### Work instructions
Your task is to give the data again, exactly, with every line intact.
BEGIN Data supplied
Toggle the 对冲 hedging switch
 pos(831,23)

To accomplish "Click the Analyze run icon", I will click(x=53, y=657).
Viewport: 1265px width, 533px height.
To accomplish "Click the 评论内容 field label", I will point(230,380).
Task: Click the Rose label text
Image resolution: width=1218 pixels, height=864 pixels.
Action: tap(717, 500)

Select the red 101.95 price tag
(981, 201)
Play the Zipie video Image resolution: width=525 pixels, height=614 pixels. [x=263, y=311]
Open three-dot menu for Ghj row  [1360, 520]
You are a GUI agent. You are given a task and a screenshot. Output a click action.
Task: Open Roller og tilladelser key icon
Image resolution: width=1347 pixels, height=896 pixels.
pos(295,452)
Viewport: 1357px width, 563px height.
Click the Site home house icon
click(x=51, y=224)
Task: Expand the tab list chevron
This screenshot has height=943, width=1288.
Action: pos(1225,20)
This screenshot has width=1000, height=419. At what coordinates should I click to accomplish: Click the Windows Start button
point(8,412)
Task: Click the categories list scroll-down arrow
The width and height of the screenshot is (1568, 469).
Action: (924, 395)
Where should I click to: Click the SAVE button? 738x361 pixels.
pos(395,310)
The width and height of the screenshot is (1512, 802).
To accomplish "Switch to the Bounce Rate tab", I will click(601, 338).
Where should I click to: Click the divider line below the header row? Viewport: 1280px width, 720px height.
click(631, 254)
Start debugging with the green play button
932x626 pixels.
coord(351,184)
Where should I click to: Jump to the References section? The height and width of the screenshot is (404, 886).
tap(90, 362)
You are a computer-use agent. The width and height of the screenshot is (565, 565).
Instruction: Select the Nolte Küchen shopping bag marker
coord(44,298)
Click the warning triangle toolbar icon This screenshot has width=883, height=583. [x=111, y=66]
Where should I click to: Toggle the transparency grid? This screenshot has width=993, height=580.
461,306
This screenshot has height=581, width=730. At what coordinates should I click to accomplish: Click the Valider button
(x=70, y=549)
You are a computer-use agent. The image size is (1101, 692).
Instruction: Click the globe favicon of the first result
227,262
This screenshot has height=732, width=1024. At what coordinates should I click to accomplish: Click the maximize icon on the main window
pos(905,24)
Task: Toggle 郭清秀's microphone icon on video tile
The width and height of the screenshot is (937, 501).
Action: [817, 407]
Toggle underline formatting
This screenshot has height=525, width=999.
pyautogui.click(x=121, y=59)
END Data supplied
### Completed task
Toggle the 对冲 hedging switch
 pos(831,23)

To accomplish "Click the Analyze run icon", I will click(x=53, y=657).
Viewport: 1265px width, 533px height.
To accomplish "Click the 评论内容 field label", I will point(230,380).
Task: Click the Rose label text
Image resolution: width=1218 pixels, height=864 pixels.
Action: tap(717, 500)

Select the red 101.95 price tag
(981, 201)
Play the Zipie video Image resolution: width=525 pixels, height=614 pixels. [x=263, y=311]
Open three-dot menu for Ghj row  [1360, 520]
You are a GUI agent. You are given a task and a screenshot. Output a click action.
Task: Open Roller og tilladelser key icon
Image resolution: width=1347 pixels, height=896 pixels.
pos(295,452)
Viewport: 1357px width, 563px height.
Click the Site home house icon
click(x=51, y=224)
Task: Expand the tab list chevron
This screenshot has height=943, width=1288.
Action: pos(1225,20)
This screenshot has width=1000, height=419. At what coordinates should I click to accomplish: Click the Windows Start button
point(8,412)
Task: Click the categories list scroll-down arrow
The width and height of the screenshot is (1568, 469).
Action: (924, 395)
Where should I click to: Click the SAVE button? 738x361 pixels.
pos(395,310)
The width and height of the screenshot is (1512, 802).
To accomplish "Switch to the Bounce Rate tab", I will click(601, 338).
Where should I click to: Click the divider line below the header row? Viewport: 1280px width, 720px height.
click(631, 254)
Start debugging with the green play button
932x626 pixels.
coord(351,184)
Where should I click to: Jump to the References section? The height and width of the screenshot is (404, 886).
tap(90, 362)
You are a computer-use agent. The width and height of the screenshot is (565, 565).
Instruction: Select the Nolte Küchen shopping bag marker
coord(44,298)
Click the warning triangle toolbar icon This screenshot has width=883, height=583. [x=111, y=66]
Where should I click to: Toggle the transparency grid? This screenshot has width=993, height=580.
461,306
This screenshot has height=581, width=730. At what coordinates should I click to accomplish: Click the Valider button
(x=70, y=549)
You are a computer-use agent. The image size is (1101, 692).
Instruction: Click the globe favicon of the first result
227,262
This screenshot has height=732, width=1024. At what coordinates should I click to accomplish: Click the maximize icon on the main window
pos(905,24)
Task: Toggle 郭清秀's microphone icon on video tile
The width and height of the screenshot is (937, 501).
Action: [817, 407]
Toggle underline formatting
This screenshot has height=525, width=999.
pyautogui.click(x=121, y=59)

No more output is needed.